Víctor Jara: el fusilado canta
Fue otra de las múltiples víctimas de la represión militar, tras el sangriento golpe de estado propinado por Augusto Pinochet contra el presidente Salvador Allende. Hoy, el cantautor chileno es símbolo de la que se denominó Nueva Canción de América Latina, que lo tuvo a él como uno de sus íconos y pioneros.
Víctor Jara (septiembre 1932-septiembre 1973), aquel heredero de Violeta Parra, “no cantaba por cantar ni por tener buena voz”, ni por figurar en las carátulas de discos o en anuncios publicitarios, ni por vanidad. No cantaba por farándula. Ni por vender grabaciones y pertenecer a las efímeras famas. Cantaba, dice uno, porque era un pájaro, libre y de canto ancho. Y hondo. Y porque siendo también guitarra, ésta (lo dijo él) tiene sentido y razón.

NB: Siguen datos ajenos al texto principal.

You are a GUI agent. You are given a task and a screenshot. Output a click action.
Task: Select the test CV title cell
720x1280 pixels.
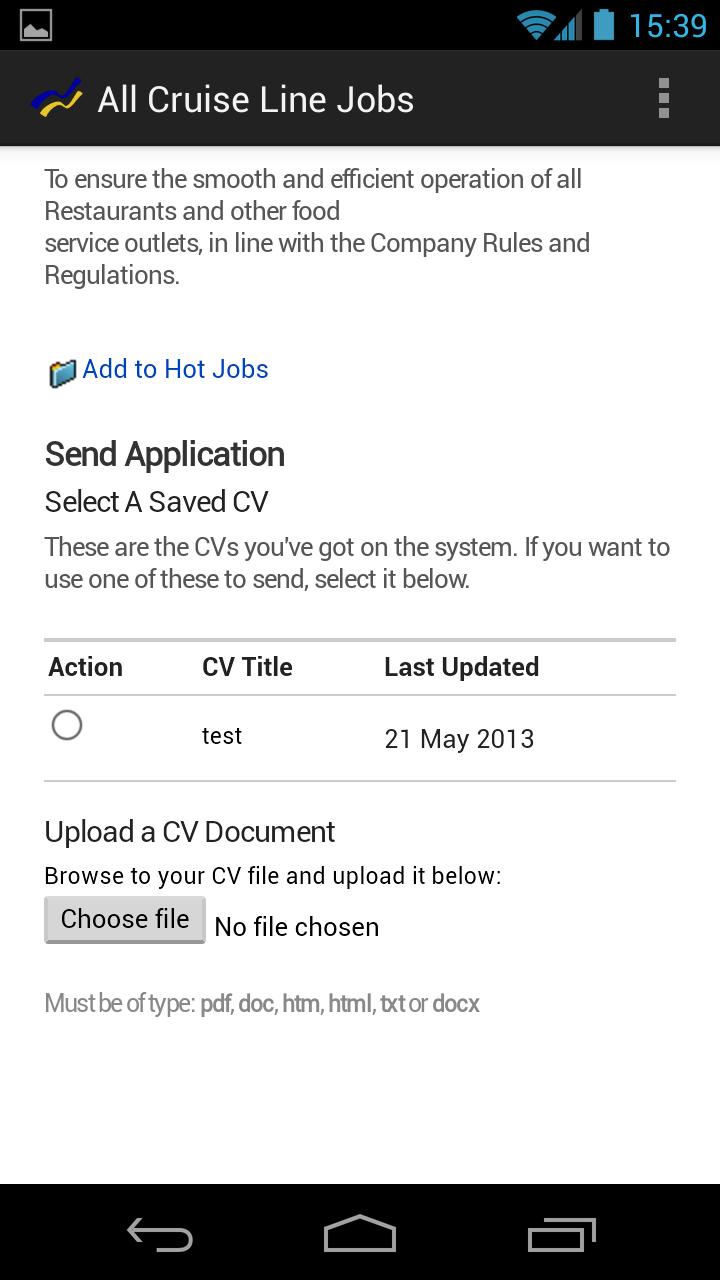point(222,736)
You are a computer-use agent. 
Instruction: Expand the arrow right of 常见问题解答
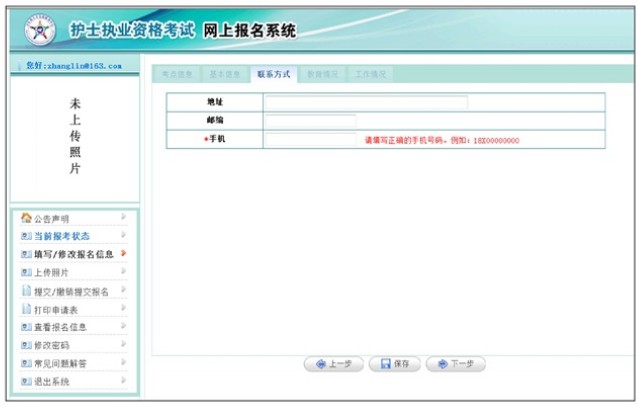tap(123, 363)
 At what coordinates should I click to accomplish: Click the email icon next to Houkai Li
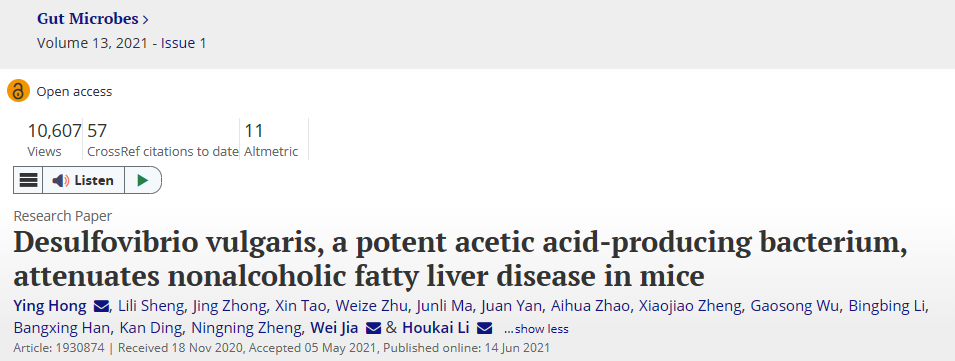(484, 329)
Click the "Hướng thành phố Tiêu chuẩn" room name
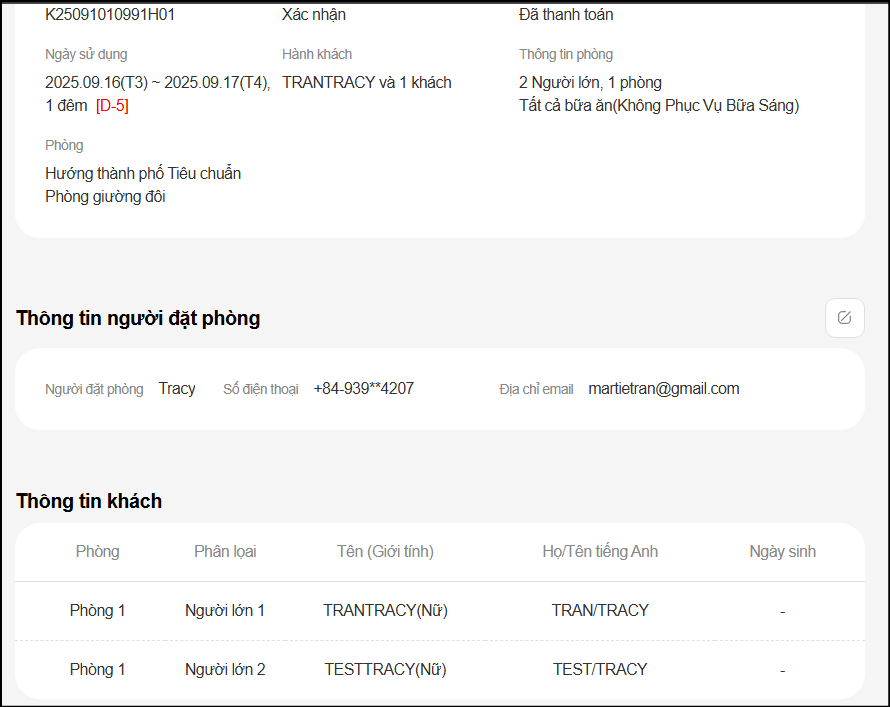This screenshot has width=890, height=707. click(x=143, y=174)
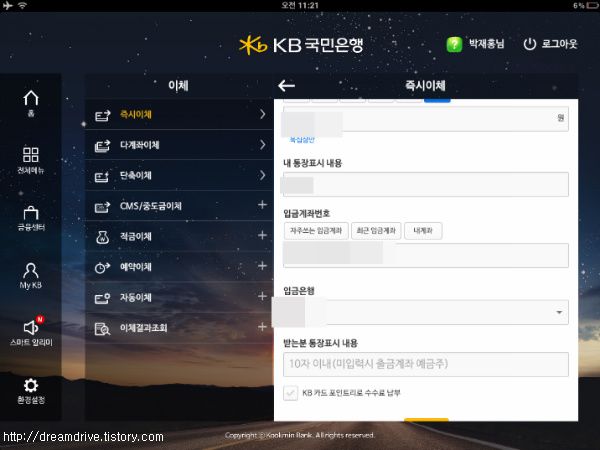Focus the 받는분 통장표시 내용 input field
Viewport: 600px width, 450px height.
tap(426, 364)
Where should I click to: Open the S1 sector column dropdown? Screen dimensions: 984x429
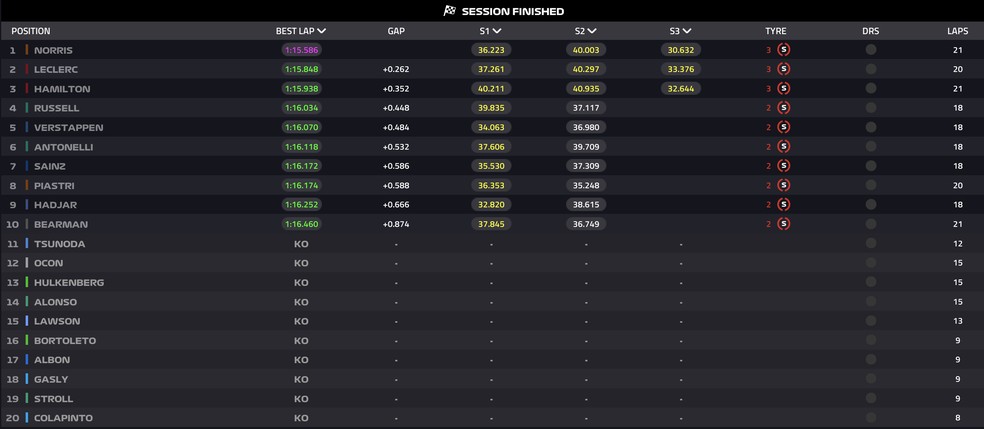pos(498,31)
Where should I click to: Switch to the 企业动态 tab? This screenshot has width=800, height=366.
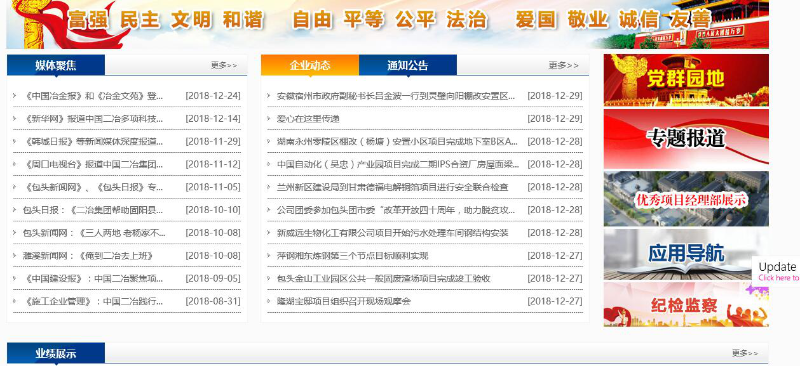310,65
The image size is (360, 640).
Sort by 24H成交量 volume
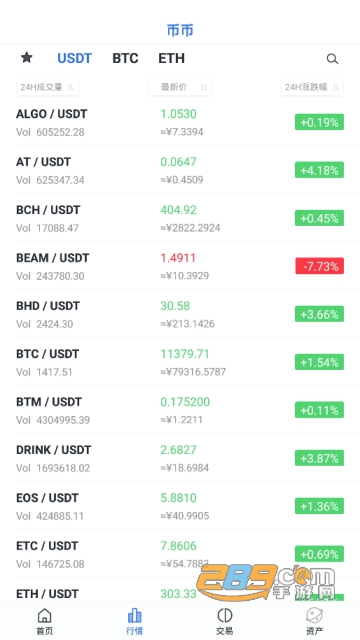(48, 87)
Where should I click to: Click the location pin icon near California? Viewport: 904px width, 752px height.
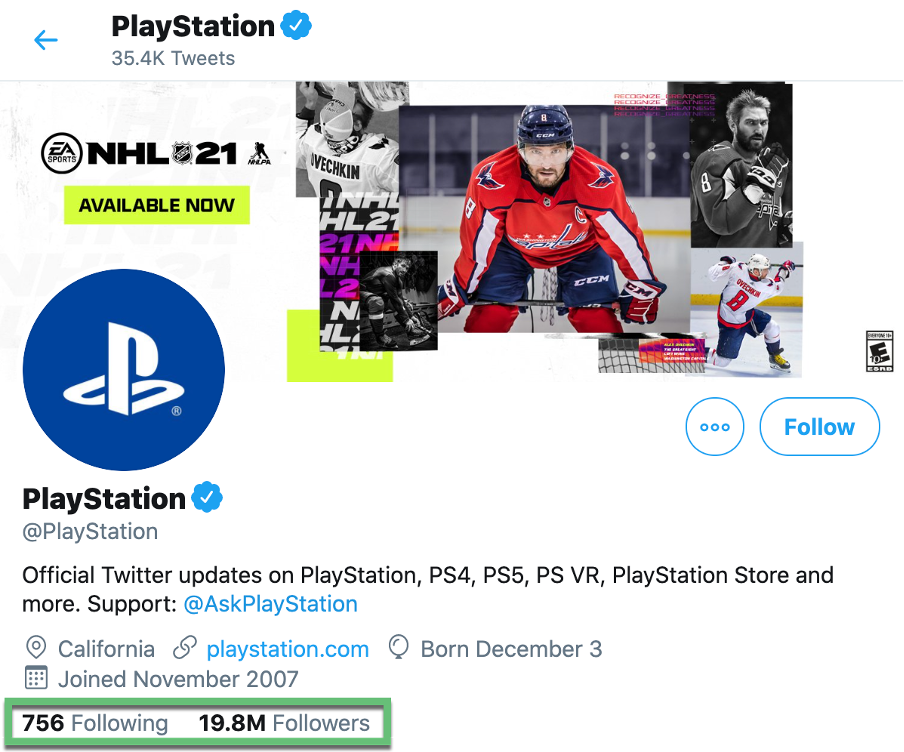[x=36, y=648]
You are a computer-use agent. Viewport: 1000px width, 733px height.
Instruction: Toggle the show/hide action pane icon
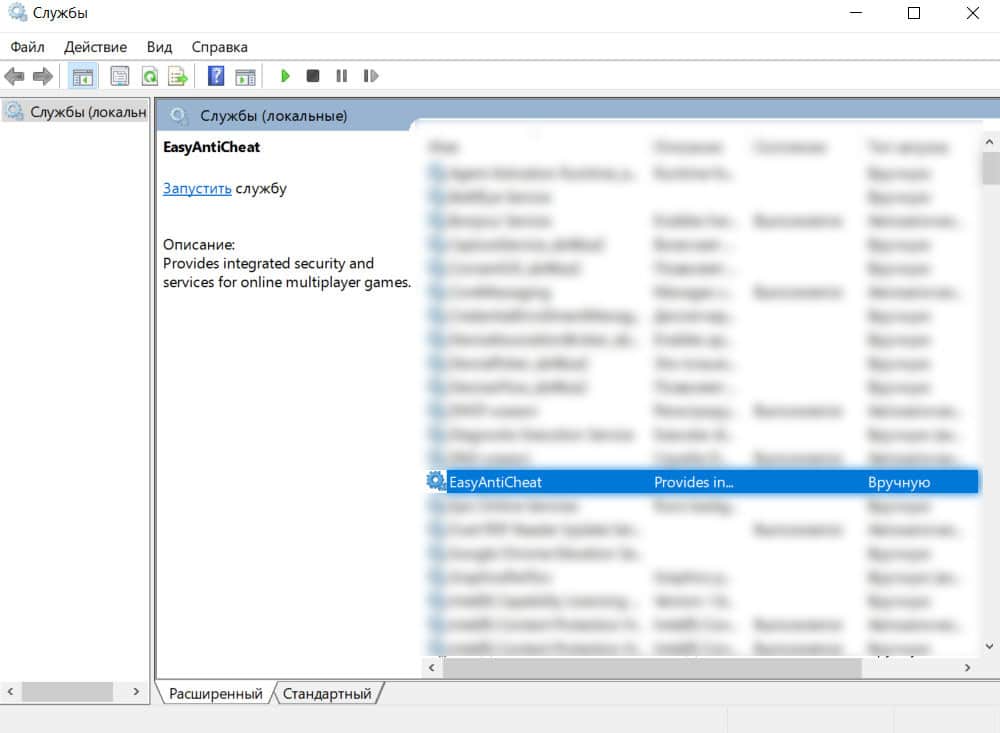pyautogui.click(x=244, y=76)
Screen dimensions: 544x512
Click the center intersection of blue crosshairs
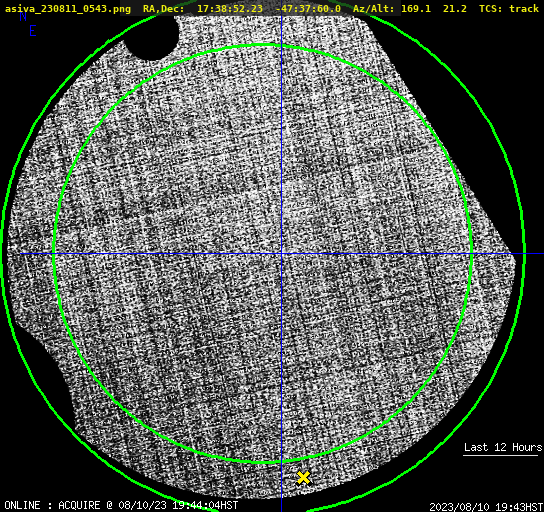(x=281, y=254)
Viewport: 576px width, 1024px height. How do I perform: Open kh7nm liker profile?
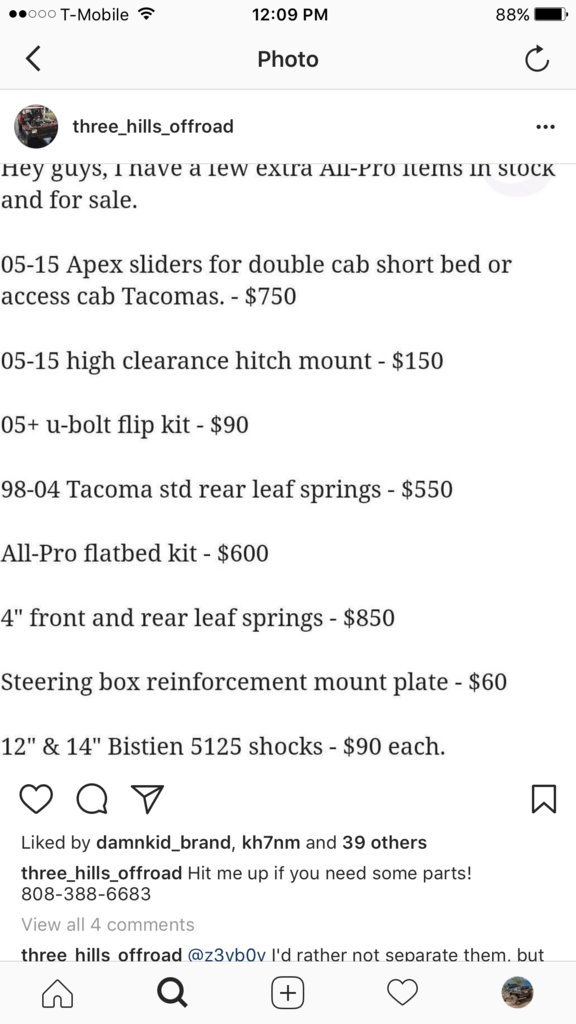[x=271, y=842]
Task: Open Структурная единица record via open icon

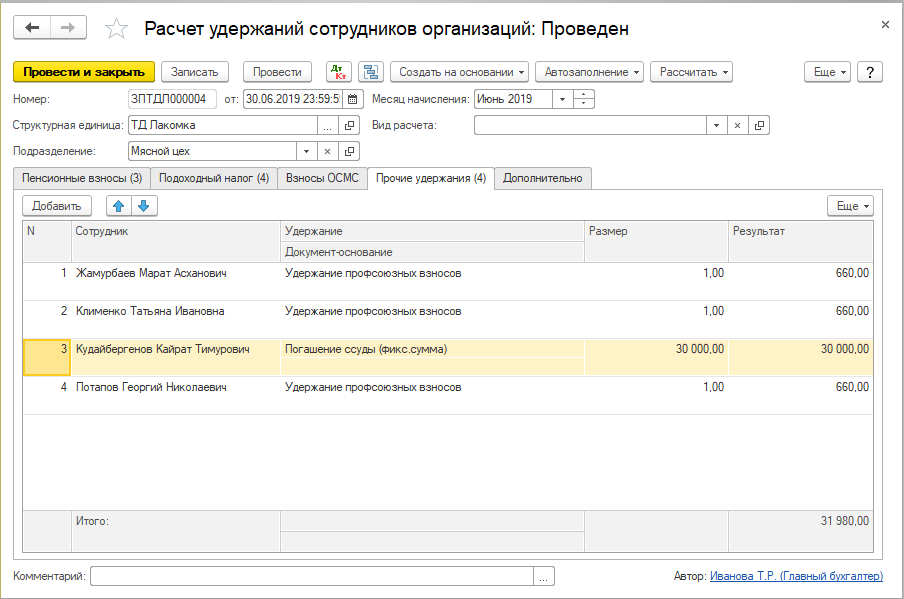Action: click(x=350, y=125)
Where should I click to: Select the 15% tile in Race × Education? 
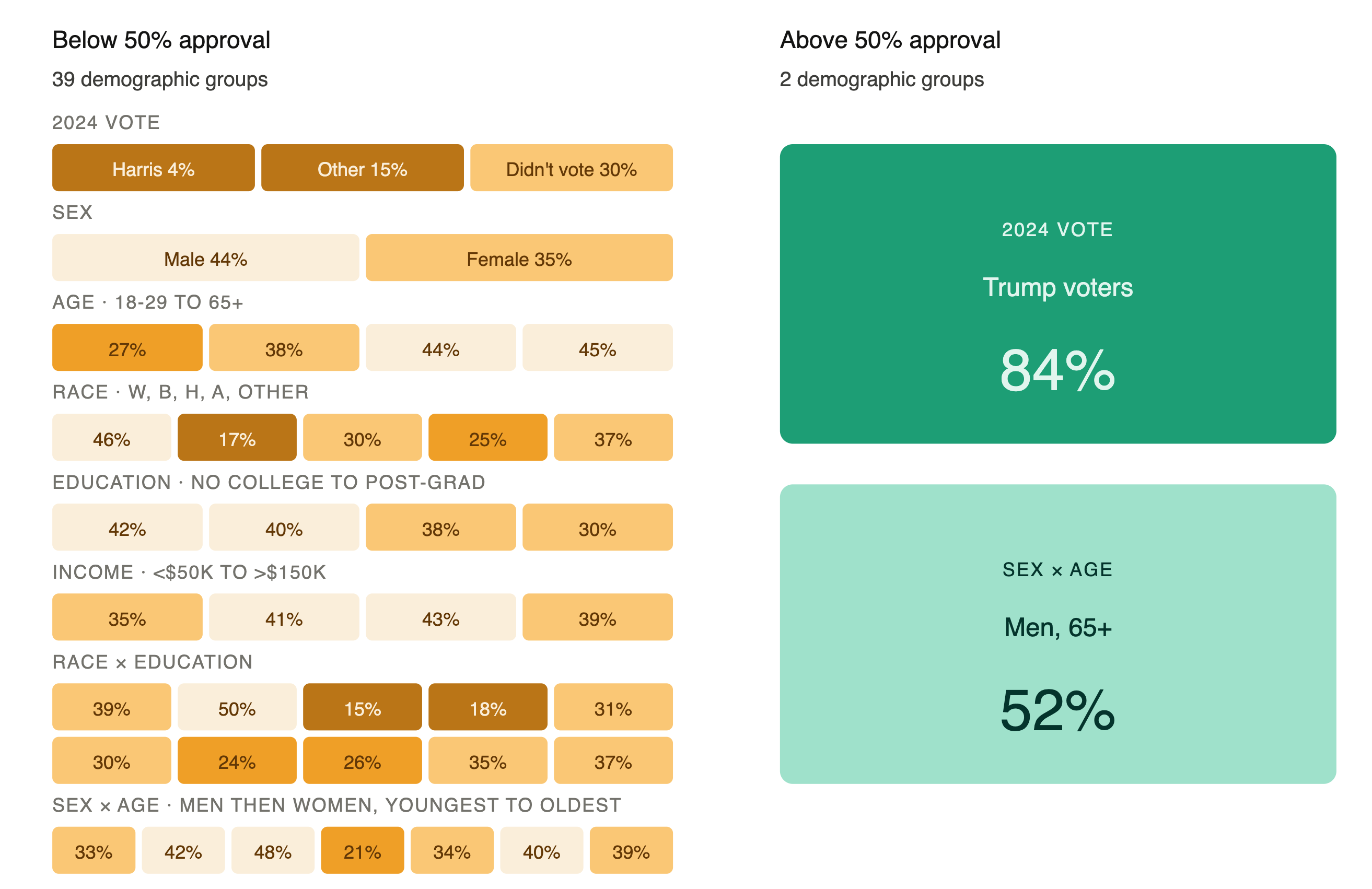[x=362, y=707]
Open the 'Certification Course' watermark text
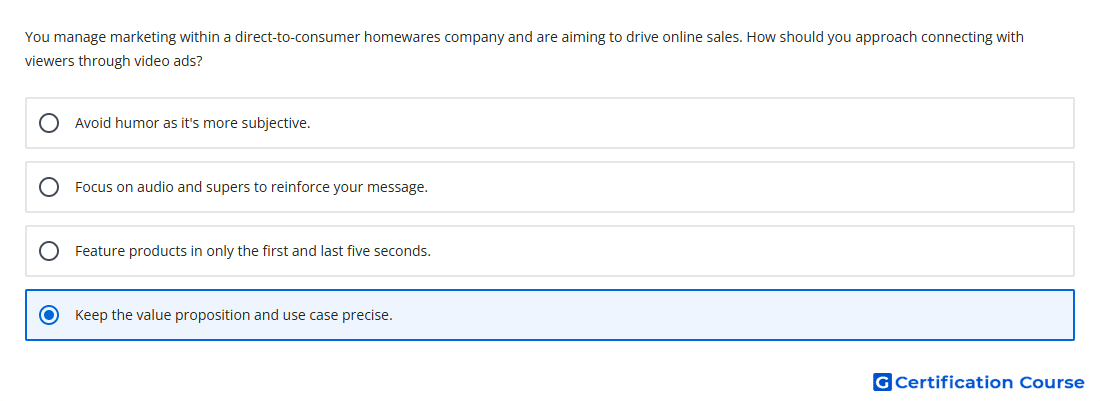Image resolution: width=1100 pixels, height=401 pixels. pyautogui.click(x=989, y=382)
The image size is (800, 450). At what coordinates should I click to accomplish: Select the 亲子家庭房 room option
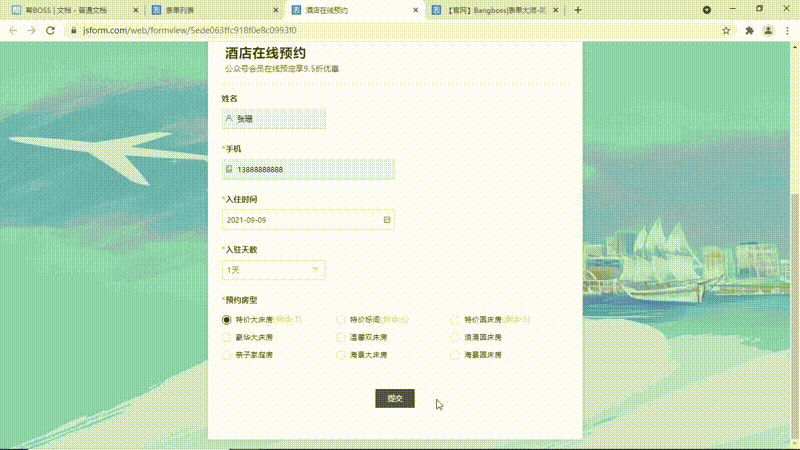(x=227, y=355)
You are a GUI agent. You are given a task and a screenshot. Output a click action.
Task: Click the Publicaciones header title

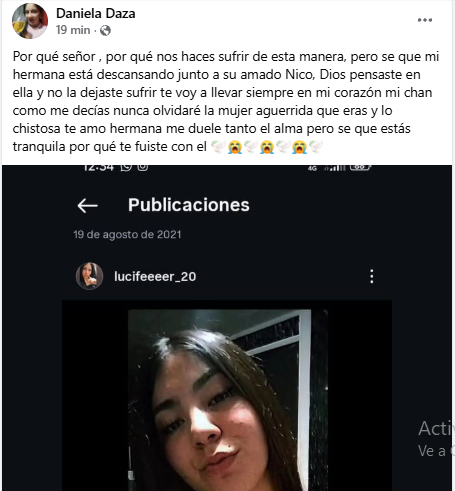point(189,205)
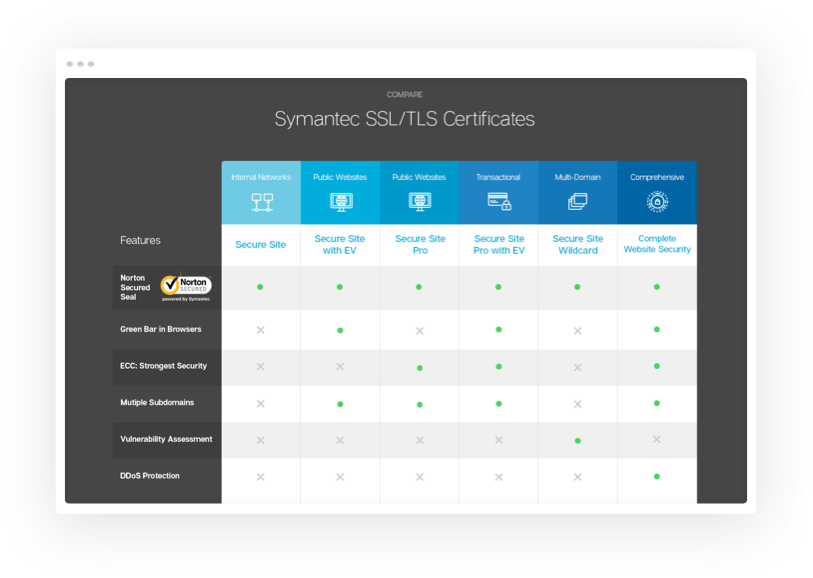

Cantaba por los sobrevivientes, por los desaparecidos, por los que nunca volvieron. Y tal vez por la incierta esperanza. Y por un mundo nuevo. Cantaba porque los estudiantes y los obreros y los campesinos querían que cantara. Y quizá porque ya sabía, a manera de premonición, que moriría “cantando las verdades verdaderas”.
Cantaba por el hombre del arado, por el del barrio pobre, y porque su destino de cigarra era ese: cantar. ¿Por qué canta un hombre? ¿Por qué llora un hombre? Son innumerables las razones. Lo que sí es una certidumbre es que a Jara, el de las peñas y los montajes teatrales, no le faltaron razones ni emociones ni causas para el canto (y quizá también para el llanto): “Mi canto es de los andamios / para alcanzar las estrellas…”.
Jara pertenece a un tiempo de resistencias y cuestionamientos a todo. Su trayectoria y talento están ligados a la politización de la música popular en América Latina, a la búsqueda de respuestas, mediante el arte, de las catástrofes sociales. Y de las epopeyas de los trabajadores. Eran calendas de discusión sobre las músicas nacionales, su necesidad, y acerca de nuevas formas y contenidos.
Jara, su voz, su guitarra, su arte, se convirtieron en símbolo y memoria de los treinta mil muertos por la dictadura de Pinochet. De origen campesino, era hijo de un trabajador agrario, Manuel, y de un ama de casa que cantaba y tocaba guitarra, Amanda (“Te recuerdo Amanda, la calle mojada, corriendo hacia la fábrica donde trabajaba Manuel”). El juglar también fue un apasionado del teatro. Además de dirigir varios montajes, como Antígona, fue asistente del célebre Atahualpa del Cioppo, en la obra El círculo de tiza caucasiano, de Bertolt Brecht.
Chile en los sesenta (como el resto de América Latina) era un fogón, tanto artístico como político. Aparecían grupos musicales como Quilapayún, Inti Illimani y folcloristas de cartel como Violeta Parra y Patricio Manns. A todo el frenesí cultural se le sumaría el advenimiento de la Unidad Popular, que lograría triunfar con Salvador Allende en las elecciones de 1970. Y en la vivencia y creación de esos fenómenos estaba metido Víctor Jara.
El cantor, que en 1972 organizó el homenaje a Pablo Neruda (Nobel en 1971) en el estadio nacional, ya era un figura mundial en 1973. En aquellos días, la Unidad Nacional resistía los embates de sectores retrógrados que aspiraban a restablecer el viejo régimen. Sin embargo, pudieron más las intervenciones norteamericanas, la CIA, algunas transnacionales y una rancia élite chilena que condujo a los militares a derrocar a Allende.
El 11 de septiembre de 1973, fecha del golpe, Jara fue detenido mientras cantaba en una universidad y conducido al estadio nacional, donde fue torturado. El escenario deportivo se transmutó en una especie de campo de concentración, con miles de presos políticos.
Antes de ser acribillado a balazos, un soldado le destrozó de un culatazo de fusil la mandíbula al juglar. Quizá tenía la intención de apagar para siempre su canto. Pero pasan cosas. El canto de Víctor Jara fue más sonoro y voló más alto después de su muerte, ocurrida el 16 de septiembre de 1973, pocos días antes de cumplir cuarenta y un años. Y como otros trovadores lo siguen entonando: “No puede borrarse el canto / con sangre del buen cantor…”.